Paintings and Stories by J. Michael Walker ♦ February 29 — October 5
Kinkingna - A virtual broken heartbeat, painstakingly repaired
Kinkingna (Portrait of a Tongva Woman)
2007
Sumi ink on polyvinyl paper
36 x 36 in.
Kinkingna is the Tongva name for San Clemente Island, which gave San Clemente Avenue its name. Kinkignans had inhabited their island home for so long - 10,000 years - they had no stories of how they got here: they had simply been here forever.
By the time the Spaniards came north to California, other invaders were heading south. Siberian fur traders, having depleted sea otter colonies along the Alaskan Gulf, were literally moving in for the kill.

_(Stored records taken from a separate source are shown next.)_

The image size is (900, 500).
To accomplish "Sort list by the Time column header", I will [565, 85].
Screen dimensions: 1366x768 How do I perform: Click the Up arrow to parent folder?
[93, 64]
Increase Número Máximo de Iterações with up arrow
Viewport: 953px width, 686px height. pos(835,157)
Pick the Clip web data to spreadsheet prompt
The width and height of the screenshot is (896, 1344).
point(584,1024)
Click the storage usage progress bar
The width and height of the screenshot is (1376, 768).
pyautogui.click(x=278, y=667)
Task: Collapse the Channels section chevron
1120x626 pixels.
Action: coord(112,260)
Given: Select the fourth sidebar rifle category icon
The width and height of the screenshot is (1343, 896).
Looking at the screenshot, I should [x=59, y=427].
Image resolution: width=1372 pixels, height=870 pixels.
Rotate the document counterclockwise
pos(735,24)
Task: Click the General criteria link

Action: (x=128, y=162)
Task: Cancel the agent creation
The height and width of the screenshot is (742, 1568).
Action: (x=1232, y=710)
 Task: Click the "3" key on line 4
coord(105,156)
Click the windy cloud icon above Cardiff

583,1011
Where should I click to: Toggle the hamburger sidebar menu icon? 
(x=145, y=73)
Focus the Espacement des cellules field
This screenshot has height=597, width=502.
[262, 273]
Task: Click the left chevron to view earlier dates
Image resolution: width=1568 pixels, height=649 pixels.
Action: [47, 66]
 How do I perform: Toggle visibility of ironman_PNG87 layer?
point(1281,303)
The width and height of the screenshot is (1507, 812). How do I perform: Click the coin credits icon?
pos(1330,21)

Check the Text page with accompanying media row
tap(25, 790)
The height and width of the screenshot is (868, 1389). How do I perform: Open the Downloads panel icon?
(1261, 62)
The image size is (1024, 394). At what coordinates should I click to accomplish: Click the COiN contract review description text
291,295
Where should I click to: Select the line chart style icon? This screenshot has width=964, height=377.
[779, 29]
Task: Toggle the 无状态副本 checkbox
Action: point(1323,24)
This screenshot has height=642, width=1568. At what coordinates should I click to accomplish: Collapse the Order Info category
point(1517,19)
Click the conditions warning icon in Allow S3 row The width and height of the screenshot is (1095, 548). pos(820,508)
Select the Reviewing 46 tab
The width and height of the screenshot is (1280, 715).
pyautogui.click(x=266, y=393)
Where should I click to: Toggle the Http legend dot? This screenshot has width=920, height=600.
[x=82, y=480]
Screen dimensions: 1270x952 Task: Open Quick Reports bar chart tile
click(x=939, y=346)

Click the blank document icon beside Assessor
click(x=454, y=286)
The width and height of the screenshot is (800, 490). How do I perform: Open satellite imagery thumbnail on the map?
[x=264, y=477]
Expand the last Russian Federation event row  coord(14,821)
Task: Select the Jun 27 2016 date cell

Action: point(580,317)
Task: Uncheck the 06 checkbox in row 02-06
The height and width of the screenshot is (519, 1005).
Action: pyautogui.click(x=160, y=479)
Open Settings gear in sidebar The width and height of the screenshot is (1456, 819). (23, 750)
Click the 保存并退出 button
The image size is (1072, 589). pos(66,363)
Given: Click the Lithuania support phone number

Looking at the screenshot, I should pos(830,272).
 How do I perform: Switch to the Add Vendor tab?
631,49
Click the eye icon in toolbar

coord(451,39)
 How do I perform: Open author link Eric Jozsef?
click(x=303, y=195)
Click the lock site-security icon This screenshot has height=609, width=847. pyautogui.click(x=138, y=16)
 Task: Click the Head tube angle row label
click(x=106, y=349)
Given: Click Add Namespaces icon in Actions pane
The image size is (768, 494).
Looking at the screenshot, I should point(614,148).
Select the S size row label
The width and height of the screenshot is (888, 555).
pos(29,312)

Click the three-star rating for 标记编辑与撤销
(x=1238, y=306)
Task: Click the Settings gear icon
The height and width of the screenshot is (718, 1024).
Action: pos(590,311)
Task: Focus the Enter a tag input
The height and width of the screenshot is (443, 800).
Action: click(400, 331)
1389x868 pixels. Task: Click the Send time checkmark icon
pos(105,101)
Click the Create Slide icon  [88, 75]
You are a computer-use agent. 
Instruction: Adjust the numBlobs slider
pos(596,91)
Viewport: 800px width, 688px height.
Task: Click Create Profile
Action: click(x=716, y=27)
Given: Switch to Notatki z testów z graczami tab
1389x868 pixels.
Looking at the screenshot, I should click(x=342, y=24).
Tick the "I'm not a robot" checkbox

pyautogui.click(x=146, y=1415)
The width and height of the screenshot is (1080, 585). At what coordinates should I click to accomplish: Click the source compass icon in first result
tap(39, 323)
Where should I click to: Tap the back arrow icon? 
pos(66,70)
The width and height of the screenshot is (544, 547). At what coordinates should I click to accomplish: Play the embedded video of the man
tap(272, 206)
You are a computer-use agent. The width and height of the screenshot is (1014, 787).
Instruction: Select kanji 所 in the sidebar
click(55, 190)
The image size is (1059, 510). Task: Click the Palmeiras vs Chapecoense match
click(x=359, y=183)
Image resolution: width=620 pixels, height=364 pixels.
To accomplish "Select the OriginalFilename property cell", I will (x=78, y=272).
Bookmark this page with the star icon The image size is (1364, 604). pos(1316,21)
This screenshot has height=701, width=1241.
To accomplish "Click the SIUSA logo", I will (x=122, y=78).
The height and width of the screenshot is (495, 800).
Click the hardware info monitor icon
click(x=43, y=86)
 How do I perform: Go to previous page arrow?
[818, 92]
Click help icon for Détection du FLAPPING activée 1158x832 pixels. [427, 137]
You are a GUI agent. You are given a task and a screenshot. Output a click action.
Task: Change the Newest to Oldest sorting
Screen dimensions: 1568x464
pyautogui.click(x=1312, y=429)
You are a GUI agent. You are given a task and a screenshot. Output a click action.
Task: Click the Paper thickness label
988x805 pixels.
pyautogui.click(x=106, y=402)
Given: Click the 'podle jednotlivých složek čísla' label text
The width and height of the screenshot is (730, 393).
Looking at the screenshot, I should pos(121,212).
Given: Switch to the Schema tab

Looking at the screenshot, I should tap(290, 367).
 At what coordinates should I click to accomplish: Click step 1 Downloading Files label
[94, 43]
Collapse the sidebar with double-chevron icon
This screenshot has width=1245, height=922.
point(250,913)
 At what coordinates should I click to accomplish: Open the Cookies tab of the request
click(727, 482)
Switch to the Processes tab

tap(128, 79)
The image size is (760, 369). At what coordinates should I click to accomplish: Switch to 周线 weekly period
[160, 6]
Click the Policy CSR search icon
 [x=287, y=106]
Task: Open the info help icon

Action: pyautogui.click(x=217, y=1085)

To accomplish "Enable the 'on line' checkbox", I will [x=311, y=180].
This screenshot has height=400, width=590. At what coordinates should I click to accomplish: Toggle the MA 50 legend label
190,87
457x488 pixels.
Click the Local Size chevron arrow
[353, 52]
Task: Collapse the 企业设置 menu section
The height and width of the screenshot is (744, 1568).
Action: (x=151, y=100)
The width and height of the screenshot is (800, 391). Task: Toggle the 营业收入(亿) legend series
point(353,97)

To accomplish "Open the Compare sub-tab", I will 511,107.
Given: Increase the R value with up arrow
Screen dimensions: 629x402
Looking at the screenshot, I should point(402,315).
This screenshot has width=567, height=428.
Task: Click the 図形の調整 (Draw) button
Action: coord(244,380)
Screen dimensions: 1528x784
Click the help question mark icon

As the invaders killed off Kinkingna's sea otters, Kinkigna's peoples and culture were also ravished. A way of being in the world, nurtured across ten millennia, disappeared in a virtual broken heartbeat.
Legend says San Clemente was thrown into the ocean with an anchor 'round his neck, inspiring his patronage of mariners. The Kinkingnans were great seamen, but San Clemente offered them no protection when the invaders arrived.
Legend says Clemente's underwater tomb is made visible yearly to the faithful. But the Kinkingnans' culture reveals itself slowly, to researchers sifting through their island's mounds. Forget legend, forget romance: let us finally, belatedly appreciate the Kinkingnans as they really were.